Des mini-reportages sur les façons de vivre, de penser, d'étudier, d'aimer en Chine. Des petits billets pour montrer une Chine plurielles, diverses et contradictoire.

Cette photo a été prise par une étudiante chinoise, et il me semble bien qu'elle me donne l'air chinois. Mes yeux me paraissent bridés. Cerné d'eau, l'eau du Lac des Nuages Pourpres, je suis plus ondoyant que jamais.
Mon front dégarni rappelle les coupes de cheveux que les Mandchous de la dynastie Qing imposaient aux habitants de l'empire. Il ne manque plus que la queue de cheval.
Le doigt qui pointe dans une direction inconnue, et les yeux qui regardent un interlocuteur invisible, nous ramènent à l'anecdote qui dit : "Quand le sage montre la lune, l'imbécile regarde le doigt". Sauf que là, le sage, il ne montrait rien de bien élevé. Le corps docte, il semble au contraire lancer un défi, ou un pari idiot à quelque nageuse inexpérimentée.

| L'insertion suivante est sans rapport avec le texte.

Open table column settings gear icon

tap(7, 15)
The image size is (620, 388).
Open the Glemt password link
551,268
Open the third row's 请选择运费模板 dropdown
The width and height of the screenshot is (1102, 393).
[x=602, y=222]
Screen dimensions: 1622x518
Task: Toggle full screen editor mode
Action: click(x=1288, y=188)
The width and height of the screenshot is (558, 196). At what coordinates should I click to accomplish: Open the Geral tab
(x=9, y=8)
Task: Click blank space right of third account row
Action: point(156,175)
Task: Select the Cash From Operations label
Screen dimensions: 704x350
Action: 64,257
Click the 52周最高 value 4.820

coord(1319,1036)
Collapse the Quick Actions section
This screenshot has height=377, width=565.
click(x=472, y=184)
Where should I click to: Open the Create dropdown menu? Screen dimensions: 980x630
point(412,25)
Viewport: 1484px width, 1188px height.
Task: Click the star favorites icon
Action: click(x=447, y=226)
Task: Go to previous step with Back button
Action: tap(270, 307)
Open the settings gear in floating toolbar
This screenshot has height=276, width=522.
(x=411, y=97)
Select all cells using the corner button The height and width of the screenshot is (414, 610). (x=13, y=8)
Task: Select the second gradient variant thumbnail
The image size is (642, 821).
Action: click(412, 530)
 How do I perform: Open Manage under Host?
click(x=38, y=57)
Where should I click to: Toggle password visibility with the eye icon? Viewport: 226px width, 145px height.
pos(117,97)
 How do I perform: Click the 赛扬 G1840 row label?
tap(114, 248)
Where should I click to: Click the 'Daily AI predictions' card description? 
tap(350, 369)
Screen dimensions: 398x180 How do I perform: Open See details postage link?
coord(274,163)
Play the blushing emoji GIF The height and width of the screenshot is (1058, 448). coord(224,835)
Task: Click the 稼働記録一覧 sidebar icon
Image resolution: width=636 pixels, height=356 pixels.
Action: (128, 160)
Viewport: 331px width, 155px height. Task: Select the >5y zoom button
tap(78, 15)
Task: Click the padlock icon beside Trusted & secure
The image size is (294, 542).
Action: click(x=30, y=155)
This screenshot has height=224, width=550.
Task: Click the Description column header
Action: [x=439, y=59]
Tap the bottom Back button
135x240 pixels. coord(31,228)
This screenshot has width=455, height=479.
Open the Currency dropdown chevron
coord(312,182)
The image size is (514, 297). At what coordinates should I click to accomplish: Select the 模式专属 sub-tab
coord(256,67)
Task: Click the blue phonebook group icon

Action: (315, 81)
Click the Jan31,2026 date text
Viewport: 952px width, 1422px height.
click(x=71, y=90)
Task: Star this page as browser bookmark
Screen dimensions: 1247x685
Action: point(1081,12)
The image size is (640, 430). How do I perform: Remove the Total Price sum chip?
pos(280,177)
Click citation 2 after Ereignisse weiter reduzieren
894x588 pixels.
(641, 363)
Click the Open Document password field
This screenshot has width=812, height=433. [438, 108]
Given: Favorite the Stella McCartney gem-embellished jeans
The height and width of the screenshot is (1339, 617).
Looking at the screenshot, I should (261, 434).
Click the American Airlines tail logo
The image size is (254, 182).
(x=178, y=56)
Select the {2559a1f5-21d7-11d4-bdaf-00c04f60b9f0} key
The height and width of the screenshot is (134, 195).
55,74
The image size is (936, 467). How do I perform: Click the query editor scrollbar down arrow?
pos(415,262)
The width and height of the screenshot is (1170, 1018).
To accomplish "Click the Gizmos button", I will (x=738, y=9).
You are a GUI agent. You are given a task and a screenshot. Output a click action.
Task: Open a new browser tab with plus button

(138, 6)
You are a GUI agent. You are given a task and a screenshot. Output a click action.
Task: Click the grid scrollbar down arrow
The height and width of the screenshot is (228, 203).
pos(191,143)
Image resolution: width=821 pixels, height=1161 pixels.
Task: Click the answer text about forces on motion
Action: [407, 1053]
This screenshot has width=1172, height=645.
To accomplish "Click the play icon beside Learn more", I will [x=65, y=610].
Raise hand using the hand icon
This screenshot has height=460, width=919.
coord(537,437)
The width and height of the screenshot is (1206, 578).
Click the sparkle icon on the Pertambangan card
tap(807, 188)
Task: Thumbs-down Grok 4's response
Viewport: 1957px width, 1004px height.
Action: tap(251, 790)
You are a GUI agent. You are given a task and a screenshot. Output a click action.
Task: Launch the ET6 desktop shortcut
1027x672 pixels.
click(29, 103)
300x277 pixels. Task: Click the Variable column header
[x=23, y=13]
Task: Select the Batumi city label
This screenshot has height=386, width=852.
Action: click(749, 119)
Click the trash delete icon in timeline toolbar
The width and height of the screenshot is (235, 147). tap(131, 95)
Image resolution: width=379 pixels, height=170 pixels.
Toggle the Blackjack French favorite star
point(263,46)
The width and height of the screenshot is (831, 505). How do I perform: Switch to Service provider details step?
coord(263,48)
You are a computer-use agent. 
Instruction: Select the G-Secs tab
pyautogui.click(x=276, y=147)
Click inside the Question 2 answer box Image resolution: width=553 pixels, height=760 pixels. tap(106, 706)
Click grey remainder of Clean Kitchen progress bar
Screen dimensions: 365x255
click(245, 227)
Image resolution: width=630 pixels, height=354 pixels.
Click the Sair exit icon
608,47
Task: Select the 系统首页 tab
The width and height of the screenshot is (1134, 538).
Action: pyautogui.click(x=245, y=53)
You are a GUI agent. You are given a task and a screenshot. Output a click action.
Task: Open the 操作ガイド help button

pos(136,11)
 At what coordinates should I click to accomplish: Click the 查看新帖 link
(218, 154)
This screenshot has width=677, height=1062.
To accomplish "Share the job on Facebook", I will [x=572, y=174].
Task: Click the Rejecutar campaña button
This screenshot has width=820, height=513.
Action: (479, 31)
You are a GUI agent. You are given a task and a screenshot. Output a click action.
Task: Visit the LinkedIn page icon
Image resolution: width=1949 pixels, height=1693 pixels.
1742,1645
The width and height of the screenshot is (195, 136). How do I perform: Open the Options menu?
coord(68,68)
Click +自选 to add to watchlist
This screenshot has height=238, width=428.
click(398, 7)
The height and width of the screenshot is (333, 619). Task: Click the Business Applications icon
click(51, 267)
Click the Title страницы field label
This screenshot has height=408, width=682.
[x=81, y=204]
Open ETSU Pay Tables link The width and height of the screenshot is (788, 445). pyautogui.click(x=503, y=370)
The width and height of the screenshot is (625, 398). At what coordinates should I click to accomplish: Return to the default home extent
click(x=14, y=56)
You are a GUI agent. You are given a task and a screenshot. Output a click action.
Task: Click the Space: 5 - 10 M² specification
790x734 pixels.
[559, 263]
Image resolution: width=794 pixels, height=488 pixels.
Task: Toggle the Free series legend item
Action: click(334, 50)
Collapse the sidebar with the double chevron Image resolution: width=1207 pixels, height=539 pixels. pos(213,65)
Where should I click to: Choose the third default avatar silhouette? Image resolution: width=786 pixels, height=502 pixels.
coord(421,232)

En Chine, j'ai donné des leçons de natation à plusieurs personnes. Mais ce n'est pas cela seulement, qui m'attirait vers le lac. J'ai toujours considéré qu'un lieu de baignade naturel proche de son lieu de vie était une condition sine qua non du bonheur. Même à Lyon, je me baignais dans le Rhône, par acharnement. Cela m'a manqué à Shanghai, car je n'ai jamais osé plongé dans le Huangpu, ni dans la Suzhou he.